Task details → Among the lines below, count those that include "Toggle", and state the count alone.

Data provided →
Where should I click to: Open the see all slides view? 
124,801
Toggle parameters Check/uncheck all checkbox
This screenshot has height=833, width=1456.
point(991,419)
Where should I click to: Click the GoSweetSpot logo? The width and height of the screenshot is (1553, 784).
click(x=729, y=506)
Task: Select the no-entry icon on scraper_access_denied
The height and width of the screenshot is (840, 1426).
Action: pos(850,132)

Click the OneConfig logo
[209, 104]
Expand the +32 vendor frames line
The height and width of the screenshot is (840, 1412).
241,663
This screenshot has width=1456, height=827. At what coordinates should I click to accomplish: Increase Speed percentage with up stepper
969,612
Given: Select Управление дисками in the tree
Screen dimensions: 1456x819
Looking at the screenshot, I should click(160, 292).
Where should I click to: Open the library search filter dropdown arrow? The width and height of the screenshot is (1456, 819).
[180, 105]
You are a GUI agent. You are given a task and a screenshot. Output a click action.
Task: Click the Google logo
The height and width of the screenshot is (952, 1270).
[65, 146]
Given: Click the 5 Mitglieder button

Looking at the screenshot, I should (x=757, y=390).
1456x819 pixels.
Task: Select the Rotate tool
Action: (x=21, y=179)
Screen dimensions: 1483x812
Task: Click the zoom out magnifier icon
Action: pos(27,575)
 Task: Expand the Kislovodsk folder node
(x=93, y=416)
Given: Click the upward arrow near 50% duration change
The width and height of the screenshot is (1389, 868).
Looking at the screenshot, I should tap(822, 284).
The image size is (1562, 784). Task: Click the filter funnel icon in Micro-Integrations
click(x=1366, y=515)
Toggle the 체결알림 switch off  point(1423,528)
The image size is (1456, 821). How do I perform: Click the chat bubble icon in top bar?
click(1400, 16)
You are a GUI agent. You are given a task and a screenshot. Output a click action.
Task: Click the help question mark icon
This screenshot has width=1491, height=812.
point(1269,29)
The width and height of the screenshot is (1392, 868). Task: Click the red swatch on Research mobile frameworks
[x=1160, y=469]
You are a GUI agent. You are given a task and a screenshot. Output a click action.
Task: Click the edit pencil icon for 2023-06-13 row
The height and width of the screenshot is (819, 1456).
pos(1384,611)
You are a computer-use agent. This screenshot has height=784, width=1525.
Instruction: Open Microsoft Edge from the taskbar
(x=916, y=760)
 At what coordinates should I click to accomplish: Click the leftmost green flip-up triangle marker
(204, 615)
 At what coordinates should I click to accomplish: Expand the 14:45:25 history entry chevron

Task output → 2